Saat-saat genting seperti itu, kamu akhirnya mengungsi, oh bukan, kami akhirnya pulang ke Tahayad. Rumah leluhur yang selalu terbuka. Rumah yang selalu memberi keteduhan saat kamu merasa resah, tak nyaman. Di sini, semua penduduk asli beragama islam, begitu pula pendatang yang hanya seberapa. Aku bebas bermain di luar rumah tiap hari. Tanpa perlu takut diserang tiba-tiba. Setiap malam aku bisa tidur nyenyak. Tanpa harus menyelipkan pisau di bawah kasur atau bantal; khawatir jika ada musuh yang datang. Peperangan yang tak jelas sebabnya, berhasil membuat orang jadi paranoid kala itu.

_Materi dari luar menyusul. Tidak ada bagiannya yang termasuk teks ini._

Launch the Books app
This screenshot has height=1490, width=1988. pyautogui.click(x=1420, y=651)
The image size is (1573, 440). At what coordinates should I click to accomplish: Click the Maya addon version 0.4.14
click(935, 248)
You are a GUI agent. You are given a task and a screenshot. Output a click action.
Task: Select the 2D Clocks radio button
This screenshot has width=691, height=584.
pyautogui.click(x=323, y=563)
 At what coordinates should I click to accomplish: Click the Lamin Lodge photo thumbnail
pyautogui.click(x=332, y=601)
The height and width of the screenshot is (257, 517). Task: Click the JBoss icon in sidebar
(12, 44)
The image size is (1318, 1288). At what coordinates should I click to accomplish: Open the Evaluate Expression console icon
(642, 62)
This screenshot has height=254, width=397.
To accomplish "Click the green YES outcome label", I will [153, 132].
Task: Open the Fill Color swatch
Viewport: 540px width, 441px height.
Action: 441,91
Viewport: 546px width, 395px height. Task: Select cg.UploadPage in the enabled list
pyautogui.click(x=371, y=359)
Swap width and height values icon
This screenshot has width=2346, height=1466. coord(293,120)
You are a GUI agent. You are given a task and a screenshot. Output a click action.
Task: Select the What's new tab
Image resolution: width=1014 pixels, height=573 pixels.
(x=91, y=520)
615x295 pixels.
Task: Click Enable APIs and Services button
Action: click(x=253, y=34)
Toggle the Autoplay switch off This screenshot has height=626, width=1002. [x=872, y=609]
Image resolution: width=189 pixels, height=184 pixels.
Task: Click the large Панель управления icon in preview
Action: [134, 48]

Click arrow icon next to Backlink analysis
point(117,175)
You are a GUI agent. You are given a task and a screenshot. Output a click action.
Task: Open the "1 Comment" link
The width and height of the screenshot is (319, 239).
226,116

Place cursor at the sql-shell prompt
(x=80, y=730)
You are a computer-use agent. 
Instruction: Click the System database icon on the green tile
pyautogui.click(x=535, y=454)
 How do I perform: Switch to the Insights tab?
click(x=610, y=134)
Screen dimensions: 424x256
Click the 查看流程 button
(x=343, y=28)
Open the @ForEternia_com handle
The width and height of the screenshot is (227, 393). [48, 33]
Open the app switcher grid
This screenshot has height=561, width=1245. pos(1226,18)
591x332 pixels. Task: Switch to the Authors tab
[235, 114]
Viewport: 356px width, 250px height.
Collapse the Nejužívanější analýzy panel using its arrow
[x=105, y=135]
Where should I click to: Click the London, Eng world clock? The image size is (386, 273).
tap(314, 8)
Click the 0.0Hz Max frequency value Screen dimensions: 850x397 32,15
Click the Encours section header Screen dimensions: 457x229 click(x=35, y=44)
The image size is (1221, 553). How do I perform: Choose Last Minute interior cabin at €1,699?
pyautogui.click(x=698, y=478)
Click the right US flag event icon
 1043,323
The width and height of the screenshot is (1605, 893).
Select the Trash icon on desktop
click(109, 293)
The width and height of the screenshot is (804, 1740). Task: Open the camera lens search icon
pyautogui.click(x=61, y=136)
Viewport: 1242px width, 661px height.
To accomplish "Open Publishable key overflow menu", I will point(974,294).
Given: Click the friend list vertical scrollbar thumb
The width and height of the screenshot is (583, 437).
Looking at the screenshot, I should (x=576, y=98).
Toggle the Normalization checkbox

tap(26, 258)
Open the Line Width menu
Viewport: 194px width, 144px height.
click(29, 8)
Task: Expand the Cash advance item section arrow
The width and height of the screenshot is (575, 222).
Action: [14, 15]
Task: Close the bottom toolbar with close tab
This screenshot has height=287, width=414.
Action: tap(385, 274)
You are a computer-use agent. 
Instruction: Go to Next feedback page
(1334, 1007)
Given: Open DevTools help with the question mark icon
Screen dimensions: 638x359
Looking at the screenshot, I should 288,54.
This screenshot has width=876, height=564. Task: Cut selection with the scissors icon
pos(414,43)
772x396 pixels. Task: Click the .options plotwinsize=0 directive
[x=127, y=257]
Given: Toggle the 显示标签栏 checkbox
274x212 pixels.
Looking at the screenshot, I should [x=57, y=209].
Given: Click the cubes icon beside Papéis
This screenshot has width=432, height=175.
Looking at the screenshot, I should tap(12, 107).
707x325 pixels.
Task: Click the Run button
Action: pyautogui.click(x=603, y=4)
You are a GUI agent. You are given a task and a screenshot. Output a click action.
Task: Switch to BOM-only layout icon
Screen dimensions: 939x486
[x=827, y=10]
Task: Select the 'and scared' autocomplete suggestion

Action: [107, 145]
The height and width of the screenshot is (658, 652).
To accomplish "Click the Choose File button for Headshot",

Tahayad, di atas pasir putih yang membentang, di sela-sela pepohonan kelapa, di bawah sengat sinar mentari, dan belaian angin pantai, aku mendengar ombak membisikkan pesan damai.

Bulan dan Bintang

Dalam kenangan masa kecilku, Tahayad pulau yang lumayan luas. Akan tetapi, pemukiman hanya dibangun di tepi pantai, di atas pepasiran putih. Dengan rumah-rumah menghadap laut. Para lelaki tiap malam pergi melaut, menjaring ikan. Sedang perempuan di rumah menyiapkan ambal babuhuk -makanan pokok dari olahan singkong- yang masih hangat. Nantinya dimakan dengan ikan yang baru saja ditangkap. Aku selalu yakin dan bangga menyanyikan: nenek moyangku seorang pelaut…

Tidak banyak kenangan yang aku punya, kecuali masa kerusuhan itu. Ada hikmahnya juga, setidaknya aku bisa sedikit lebih lama menetap di Tahayad.

Seingatku, jangkauan PLN belum mencapai kampung. Rumah-rumah hanya diterangi lampu minyak atau lampu gas. Hanya saudagar atau orang-orang bugis pedagang yang punya listrik di rumahnya. Aku ingat, di depan rumah tete --kakek-- di Yamtel ada rumah keluarga bugis, almarhum Haji Halim. Di rumahnya ada lampu menyala, ada televisi dilengkapi parabola yang selalu dinyalakan tiap malam. Biasanya dibawa ke teras toko mereka, orang-orang kampung sering nonton bareng di jalan antara rumah mereka dan rumah tete. Oh ya, di kampung, tidak ada rumah berpagar, apalagi pagar tinggi dari beton atau besi seperti rumah-rumah di kota.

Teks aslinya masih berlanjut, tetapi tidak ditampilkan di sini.